* Start *

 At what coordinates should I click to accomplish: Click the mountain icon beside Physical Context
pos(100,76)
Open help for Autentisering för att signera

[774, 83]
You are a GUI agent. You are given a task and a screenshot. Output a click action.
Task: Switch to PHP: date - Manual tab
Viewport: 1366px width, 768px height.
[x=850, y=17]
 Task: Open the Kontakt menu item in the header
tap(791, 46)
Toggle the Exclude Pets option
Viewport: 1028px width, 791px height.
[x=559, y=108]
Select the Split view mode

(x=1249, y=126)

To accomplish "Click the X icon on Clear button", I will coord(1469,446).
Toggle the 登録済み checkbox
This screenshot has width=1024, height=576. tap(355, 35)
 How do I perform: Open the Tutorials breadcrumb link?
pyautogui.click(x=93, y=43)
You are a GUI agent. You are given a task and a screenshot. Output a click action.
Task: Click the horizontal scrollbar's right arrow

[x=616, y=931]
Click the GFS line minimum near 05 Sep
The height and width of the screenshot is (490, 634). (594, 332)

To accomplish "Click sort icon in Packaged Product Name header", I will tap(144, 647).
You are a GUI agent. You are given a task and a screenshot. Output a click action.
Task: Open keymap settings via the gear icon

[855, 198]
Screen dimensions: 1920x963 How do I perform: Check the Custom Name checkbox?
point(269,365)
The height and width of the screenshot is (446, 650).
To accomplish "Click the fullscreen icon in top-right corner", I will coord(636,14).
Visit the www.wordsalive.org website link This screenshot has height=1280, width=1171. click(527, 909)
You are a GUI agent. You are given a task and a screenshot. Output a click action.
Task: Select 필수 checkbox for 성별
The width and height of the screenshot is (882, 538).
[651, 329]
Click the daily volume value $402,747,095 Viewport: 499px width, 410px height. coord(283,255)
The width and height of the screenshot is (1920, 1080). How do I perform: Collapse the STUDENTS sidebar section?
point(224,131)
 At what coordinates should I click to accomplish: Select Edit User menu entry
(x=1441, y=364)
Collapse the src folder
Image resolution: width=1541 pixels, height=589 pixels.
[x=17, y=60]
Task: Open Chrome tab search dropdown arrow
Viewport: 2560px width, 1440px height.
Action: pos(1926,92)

* End *

• _Job_:
Rewrite all the items above, changing every "GUI agent" to "screen assistant" and leaving everything else the same.

• _Answer to this exercise_:
 At what coordinates should I click to accomplish: Click the mountain icon beside Physical Context
pos(100,76)
Open help for Autentisering för att signera

[774, 83]
You are a screen assistant. You are given a task and a screenshot. Output a click action.
Task: Switch to PHP: date - Manual tab
Viewport: 1366px width, 768px height.
[x=850, y=17]
 Task: Open the Kontakt menu item in the header
tap(791, 46)
Toggle the Exclude Pets option
Viewport: 1028px width, 791px height.
[x=559, y=108]
Select the Split view mode

(x=1249, y=126)

To accomplish "Click the X icon on Clear button", I will coord(1469,446).
Toggle the 登録済み checkbox
This screenshot has width=1024, height=576. tap(355, 35)
 How do I perform: Open the Tutorials breadcrumb link?
pyautogui.click(x=93, y=43)
You are a screen assistant. You are given a task and a screenshot. Output a click action.
Task: Click the horizontal scrollbar's right arrow

[x=616, y=931]
Click the GFS line minimum near 05 Sep
The height and width of the screenshot is (490, 634). (594, 332)

To accomplish "Click sort icon in Packaged Product Name header", I will tap(144, 647).
You are a screen assistant. You are given a task and a screenshot. Output a click action.
Task: Open keymap settings via the gear icon

[855, 198]
Screen dimensions: 1920x963 How do I perform: Check the Custom Name checkbox?
point(269,365)
The height and width of the screenshot is (446, 650).
To accomplish "Click the fullscreen icon in top-right corner", I will coord(636,14).
Visit the www.wordsalive.org website link This screenshot has height=1280, width=1171. click(527, 909)
You are a screen assistant. You are given a task and a screenshot. Output a click action.
Task: Select 필수 checkbox for 성별
The width and height of the screenshot is (882, 538).
[651, 329]
Click the daily volume value $402,747,095 Viewport: 499px width, 410px height. coord(283,255)
The width and height of the screenshot is (1920, 1080). How do I perform: Collapse the STUDENTS sidebar section?
point(224,131)
 At what coordinates should I click to accomplish: Select Edit User menu entry
(x=1441, y=364)
Collapse the src folder
Image resolution: width=1541 pixels, height=589 pixels.
[x=17, y=60]
Task: Open Chrome tab search dropdown arrow
Viewport: 2560px width, 1440px height.
Action: pos(1926,92)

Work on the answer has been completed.